→ **Work order**
Filter the entries and keep only the lines where the string "computer" appears.

→ **Listed entries**
□ □ □ □

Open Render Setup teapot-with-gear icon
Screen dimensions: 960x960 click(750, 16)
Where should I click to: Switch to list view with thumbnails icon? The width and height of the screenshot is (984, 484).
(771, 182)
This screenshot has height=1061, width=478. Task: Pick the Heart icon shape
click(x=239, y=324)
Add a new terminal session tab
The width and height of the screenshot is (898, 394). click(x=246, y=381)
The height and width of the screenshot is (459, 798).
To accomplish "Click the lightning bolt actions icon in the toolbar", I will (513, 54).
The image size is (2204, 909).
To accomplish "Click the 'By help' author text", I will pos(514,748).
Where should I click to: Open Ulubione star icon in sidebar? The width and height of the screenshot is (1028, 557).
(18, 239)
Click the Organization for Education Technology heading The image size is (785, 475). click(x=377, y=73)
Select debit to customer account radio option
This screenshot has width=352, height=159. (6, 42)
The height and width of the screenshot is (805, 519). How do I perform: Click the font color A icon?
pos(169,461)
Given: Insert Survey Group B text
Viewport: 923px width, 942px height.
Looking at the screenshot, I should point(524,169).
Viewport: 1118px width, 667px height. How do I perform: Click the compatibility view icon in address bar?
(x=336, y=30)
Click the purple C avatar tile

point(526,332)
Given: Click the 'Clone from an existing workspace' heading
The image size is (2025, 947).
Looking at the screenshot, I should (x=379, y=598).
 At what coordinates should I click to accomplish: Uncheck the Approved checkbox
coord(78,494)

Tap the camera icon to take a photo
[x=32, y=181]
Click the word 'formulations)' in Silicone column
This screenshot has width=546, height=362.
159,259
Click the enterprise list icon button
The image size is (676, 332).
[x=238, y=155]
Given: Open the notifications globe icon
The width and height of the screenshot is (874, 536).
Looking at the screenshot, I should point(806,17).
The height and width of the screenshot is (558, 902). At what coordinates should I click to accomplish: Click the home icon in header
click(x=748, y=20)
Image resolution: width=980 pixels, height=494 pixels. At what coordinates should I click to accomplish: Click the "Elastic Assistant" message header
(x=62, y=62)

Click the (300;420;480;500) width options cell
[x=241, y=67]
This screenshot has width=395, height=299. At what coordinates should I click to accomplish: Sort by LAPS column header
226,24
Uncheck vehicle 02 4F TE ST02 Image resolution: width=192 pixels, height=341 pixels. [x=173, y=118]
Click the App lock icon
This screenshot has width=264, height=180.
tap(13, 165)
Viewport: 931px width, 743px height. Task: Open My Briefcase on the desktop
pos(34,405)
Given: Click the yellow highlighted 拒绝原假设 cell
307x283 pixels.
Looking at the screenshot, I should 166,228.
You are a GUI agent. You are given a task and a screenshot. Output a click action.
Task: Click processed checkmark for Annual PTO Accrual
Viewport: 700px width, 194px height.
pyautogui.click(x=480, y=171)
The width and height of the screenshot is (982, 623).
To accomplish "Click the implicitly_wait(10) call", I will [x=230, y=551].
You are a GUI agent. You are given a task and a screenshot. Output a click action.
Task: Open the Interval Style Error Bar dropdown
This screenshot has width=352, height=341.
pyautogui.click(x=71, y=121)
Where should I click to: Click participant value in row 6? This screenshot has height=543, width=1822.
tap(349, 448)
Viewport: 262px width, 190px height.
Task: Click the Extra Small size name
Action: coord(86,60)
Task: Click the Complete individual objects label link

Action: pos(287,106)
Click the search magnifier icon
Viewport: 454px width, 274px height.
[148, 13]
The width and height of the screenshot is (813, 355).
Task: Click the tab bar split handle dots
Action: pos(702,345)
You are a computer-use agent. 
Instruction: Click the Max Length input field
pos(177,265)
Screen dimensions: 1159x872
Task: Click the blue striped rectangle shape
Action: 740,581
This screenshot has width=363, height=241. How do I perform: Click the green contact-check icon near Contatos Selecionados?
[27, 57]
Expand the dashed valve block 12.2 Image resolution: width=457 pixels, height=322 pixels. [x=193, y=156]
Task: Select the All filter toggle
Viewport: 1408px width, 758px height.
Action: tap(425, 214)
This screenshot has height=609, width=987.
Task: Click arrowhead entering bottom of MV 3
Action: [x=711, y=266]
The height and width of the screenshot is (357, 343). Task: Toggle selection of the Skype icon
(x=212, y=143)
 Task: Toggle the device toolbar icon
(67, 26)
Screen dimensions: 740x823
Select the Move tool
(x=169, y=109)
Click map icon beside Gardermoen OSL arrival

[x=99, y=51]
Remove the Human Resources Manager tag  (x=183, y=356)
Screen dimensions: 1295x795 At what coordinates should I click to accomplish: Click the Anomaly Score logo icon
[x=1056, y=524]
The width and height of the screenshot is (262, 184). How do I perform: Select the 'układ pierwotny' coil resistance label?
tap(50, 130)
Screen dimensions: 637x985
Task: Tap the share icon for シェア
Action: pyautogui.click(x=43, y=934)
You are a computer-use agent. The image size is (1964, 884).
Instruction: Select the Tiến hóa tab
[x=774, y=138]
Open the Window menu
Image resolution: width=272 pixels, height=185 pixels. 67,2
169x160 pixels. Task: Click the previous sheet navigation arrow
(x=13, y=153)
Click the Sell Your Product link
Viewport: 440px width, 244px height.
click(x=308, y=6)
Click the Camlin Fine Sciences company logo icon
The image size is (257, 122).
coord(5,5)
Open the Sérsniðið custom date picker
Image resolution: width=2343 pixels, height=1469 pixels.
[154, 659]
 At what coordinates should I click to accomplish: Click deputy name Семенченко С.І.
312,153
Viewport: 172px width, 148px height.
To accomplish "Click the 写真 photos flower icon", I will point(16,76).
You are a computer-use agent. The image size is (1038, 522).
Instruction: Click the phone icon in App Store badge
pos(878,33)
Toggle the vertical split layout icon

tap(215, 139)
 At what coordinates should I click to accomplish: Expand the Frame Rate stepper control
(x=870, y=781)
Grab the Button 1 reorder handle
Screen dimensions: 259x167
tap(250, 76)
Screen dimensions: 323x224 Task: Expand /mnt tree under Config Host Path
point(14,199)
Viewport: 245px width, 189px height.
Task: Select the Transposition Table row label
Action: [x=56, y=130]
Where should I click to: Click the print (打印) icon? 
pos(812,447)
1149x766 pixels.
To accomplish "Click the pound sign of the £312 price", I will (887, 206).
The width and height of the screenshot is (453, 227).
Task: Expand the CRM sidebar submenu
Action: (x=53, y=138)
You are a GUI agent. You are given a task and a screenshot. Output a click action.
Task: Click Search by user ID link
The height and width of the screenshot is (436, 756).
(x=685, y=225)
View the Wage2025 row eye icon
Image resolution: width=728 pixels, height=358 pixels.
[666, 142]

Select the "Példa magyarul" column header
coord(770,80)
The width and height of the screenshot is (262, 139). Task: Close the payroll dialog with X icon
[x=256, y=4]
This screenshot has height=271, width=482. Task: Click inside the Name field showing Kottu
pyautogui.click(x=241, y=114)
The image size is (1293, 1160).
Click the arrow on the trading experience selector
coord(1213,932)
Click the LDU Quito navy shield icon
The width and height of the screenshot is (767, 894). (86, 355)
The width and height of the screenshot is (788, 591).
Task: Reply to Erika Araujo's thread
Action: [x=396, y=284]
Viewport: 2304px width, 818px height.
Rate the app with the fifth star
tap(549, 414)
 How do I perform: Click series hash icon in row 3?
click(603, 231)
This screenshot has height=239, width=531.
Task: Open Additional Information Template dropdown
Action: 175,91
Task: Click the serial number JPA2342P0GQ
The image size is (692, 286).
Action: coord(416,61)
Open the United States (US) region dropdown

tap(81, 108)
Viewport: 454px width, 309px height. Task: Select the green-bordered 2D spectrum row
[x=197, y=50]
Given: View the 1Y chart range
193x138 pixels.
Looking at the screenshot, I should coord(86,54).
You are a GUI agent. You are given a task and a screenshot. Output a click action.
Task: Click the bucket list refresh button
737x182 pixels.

□ □ □ □

→ **Your solution**
You are a computer-use agent. 
You are a computer-use agent. The image size is (1964, 884).
You are a computer-use agent. The image size is (1038, 522).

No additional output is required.